Commonality between the attack version and the utility version [FVL Medium is to replace both the APACHE and BLACK HAWK remember] will be essential to keep maintenance costs down. This is something that Bell Helicopter has already achieved in parts commonality between the UH-1Y HUEY and the AH-1Z COBRA, both of which are well into replacing older models in the ranks of the US Marine Corps. “We definitely want everything above the wing fuselage joint completely identical so that we can just hang a different fuselage underneath for each version,” said Tobin adding that there could also be, “a fuselage made entirely for an attack version with tandem seating as in the Cobra and Apache attack helicopters. Once we know the requirements for that version we can design to it.”

There is International interest in the V-280 but potential customers are at a ‘wait-and-see’ stage until the Department of Defense (DoD) has confirmed its decision over FVL Medium.
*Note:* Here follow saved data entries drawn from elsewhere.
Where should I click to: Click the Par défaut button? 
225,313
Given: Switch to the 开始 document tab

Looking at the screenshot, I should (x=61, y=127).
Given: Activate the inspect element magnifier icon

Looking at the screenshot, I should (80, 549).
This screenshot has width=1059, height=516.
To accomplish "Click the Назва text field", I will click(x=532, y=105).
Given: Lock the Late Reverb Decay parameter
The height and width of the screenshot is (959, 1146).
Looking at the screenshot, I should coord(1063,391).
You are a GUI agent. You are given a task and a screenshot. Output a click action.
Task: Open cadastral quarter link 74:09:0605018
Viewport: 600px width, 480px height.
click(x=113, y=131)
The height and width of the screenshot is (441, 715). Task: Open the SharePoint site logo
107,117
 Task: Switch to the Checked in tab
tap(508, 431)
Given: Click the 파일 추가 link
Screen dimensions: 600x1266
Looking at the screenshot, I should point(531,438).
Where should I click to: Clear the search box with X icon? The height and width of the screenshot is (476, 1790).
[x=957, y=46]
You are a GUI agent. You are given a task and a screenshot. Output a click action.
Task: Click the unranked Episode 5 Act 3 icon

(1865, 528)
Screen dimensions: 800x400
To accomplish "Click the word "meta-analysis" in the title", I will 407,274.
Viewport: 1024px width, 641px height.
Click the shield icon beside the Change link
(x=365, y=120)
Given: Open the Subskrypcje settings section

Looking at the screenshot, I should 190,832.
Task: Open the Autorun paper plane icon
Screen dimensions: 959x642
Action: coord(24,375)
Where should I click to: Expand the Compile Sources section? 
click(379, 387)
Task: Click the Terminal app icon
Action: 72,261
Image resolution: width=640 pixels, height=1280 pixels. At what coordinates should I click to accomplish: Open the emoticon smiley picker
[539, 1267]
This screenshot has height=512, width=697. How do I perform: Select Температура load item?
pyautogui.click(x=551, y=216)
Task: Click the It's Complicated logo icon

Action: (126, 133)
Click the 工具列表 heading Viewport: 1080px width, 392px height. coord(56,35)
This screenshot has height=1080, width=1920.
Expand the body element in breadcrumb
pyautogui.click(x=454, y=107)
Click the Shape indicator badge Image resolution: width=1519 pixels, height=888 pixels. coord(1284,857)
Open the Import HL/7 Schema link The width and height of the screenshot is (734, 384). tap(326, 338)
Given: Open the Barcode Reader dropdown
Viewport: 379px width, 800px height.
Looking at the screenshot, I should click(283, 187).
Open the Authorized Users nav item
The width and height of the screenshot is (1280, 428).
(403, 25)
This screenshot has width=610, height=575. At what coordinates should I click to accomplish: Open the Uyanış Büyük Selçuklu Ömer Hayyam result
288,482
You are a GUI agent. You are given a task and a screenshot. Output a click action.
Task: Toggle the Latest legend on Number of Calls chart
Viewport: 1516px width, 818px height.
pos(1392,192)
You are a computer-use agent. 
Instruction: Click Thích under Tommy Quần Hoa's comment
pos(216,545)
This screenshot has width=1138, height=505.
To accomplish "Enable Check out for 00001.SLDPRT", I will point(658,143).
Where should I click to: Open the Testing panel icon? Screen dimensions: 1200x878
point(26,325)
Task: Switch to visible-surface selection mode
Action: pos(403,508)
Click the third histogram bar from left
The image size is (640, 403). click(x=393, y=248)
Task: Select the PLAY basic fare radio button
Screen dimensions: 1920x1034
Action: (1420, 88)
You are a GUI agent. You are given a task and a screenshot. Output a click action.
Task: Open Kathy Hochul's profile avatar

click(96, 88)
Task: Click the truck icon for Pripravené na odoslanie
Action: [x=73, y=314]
Rumours of Armed Aerial Scout (AAS) Re-ignited

The Army’s Request for Information (RfI) issued on 18 February 2016 proved to be incendiary as it stated that the aim was for Future Vertical Lift (FVL) Capability Set #1. According to the official synopsis the “FVL CS 1 air vehicle is the smallest, most agile air vehicle in the FVL Family of Systems (FoS). The CS 1 air vehicle will conduct reconnaissance, light attack and light assault/lift operations in support of Army and Joint forces.” Many have read this as the beginning of the recall of the AAS programme.

But somewhat confusingly it continues that it, “is not a Request for Proposal (RFP) (and that)…the USG does not presently intend to award a CS 1 contract.” This is followed by the statement: “The RFI should focus on technologies targeted for a 2030 fielding.” Confused?

This kind of request was not totally unexpected, stated Tobin. While Bell Helicopter is primarily focused on Capability Set 3 (FVL Medium), and the Army continues to indicate that its policy is headed in that direction, it is a Request for Purchase (RFP) that will ultimately grab the headlines.

Does Tobin believe that the AAS is being reconsidered? “I don’t think so,” he maintained. “You need to talk to the DoD on what their plans are but our view is that we want to give them a difficult decision to procure their next aircraft…the RfI for CS 1 is just a first step at looking at the practicalities of where everyone is currently. While some have interpreted this as a major shift in direction but they still asked for the CS 3 response. We don’t see it as a major shift. It’s not so much a course change as just getting a more complete picture of what is out there.”

Concludes Tobin: “Tiltrotor technology is imminently scalable, from the small EAGLe EYE (unmanned  tiltrotor) to a wing and rotor system big enough to carry a C-130 HERCULESfuselage. It is adaptable and it doesn’t bother us if they (the Army) want to look at other sizes. Our view is that the biggest bang for the buck is in FVL Medium and having it early.”